I thought awhile longer. “Maybe Lucky’s right and the murderer is somebody from Cate’s past. Still, the cemetery thing . . . how was that a threat to Cate?”
Bill shrugged. “Maybe go for her loved ones first. Some vindictive payback. Who knows?”
“We’ve got to find out before he comes back for Dolly, or for Jane.”
“Imagine the mission she’ll be on,” Bill said. “And Emily, that ‘Thou Shalt Not Steal’
business. Think that’s some kind of cover-up, a distraction?”
I shook my head. Who knew anything in this upside-down,
Alice in Wonderland
world we’d been drawn into?
As he was leaving, Bill leaned over to kiss my cheek in a not-so-brotherly way I almost didn’t notice.
When, three hours later, Lucky asked Dolly and me to come over to the station while techs finished up at the house, Dolly put her head down and gave a single deep sigh. She was giving Jane a bottle, leaning protectively over her baby, looking down into the perplexed brown eyes looking back hard at her. She nodded.
I started to lay out plans for after we talked to Lucky. I was telling her that there would be no going back into that tall, plain house—maybe ever.
“Anything we need for Jane we can pick up on the way out to my house,” I said, and was about to add that I needed a few groceries and hoped it would be all right . . . when one of the techs came to the door of the house and called Lucky back to him.

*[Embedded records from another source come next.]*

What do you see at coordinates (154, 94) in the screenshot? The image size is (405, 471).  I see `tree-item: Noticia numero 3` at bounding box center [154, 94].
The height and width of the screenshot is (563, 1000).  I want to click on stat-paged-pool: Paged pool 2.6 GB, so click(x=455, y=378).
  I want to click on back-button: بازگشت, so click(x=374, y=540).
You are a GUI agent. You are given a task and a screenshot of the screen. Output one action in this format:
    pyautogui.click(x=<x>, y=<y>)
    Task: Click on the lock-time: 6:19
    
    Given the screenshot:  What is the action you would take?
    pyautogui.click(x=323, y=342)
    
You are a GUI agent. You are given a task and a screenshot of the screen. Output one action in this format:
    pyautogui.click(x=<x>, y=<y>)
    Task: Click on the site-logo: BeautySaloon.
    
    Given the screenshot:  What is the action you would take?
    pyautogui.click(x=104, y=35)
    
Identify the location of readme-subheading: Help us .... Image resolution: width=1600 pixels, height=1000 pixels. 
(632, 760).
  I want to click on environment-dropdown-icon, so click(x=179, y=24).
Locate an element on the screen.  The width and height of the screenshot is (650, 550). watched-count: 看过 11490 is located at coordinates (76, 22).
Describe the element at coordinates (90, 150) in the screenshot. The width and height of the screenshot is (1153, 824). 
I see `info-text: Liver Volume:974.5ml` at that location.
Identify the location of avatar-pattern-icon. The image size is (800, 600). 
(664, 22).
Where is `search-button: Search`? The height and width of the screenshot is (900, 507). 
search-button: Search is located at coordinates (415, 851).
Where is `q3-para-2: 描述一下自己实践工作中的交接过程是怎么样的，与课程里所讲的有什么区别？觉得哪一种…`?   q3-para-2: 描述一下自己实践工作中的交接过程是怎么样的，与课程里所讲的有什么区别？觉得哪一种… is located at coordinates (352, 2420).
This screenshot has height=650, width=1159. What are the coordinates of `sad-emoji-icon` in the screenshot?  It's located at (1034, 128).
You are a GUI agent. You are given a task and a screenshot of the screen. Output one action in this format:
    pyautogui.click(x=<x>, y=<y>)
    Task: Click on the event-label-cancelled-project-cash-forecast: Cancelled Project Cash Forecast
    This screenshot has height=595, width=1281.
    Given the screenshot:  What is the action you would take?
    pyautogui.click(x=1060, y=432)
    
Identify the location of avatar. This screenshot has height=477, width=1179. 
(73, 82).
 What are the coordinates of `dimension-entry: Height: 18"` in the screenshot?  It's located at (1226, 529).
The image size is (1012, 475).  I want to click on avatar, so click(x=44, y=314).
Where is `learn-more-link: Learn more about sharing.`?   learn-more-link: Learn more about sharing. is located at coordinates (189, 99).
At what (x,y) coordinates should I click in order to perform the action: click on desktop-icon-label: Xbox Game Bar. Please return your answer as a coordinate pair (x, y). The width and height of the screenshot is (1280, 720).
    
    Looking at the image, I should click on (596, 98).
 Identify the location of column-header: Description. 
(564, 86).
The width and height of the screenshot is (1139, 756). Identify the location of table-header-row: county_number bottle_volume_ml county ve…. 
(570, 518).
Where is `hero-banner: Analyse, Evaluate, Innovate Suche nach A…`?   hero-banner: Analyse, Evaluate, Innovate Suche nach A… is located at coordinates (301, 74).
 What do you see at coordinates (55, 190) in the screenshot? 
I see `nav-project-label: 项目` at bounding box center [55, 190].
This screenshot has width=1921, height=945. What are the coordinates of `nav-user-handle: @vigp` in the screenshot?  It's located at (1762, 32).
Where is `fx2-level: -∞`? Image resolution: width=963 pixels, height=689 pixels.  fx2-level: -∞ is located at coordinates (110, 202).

We watched as Lucky cut across the grass, then up the steep front steps, broad back hunched. The tech walked out to the porch to meet him, handing him something that looked like a small plastic bag. The two of them talked for a couple of minutes. Lucky nodded, hurried back down the steps, and over to the car. Whatever he held in his hand, he’d palmed so only the clear plastic edges of the bag showed around his fingers.
“Found something, Dolly.” He leaned in. “I don’t know . . . Think you gotta take a look.”
He held out his hand. Whatever was in the bag wasn’t large. It lay under his thumb so it was difficult to see.
Dolly took the bag, holding it up toward the sun. She squinted to make out what was at the bottom.
She shook her head slowly, beyond comprehending anything. “What is it?” she asked Lucky.
“Look again,” he said, as if reluctant to name what she was seeing.
I leaned in, peering over her shoulder.
Dolly shook her head. “I don’t get . . .”
“A black jellybean, Dolly,” Lucky almost whispered. “They found it on the floor of the nursery. Just that one black jellybean.”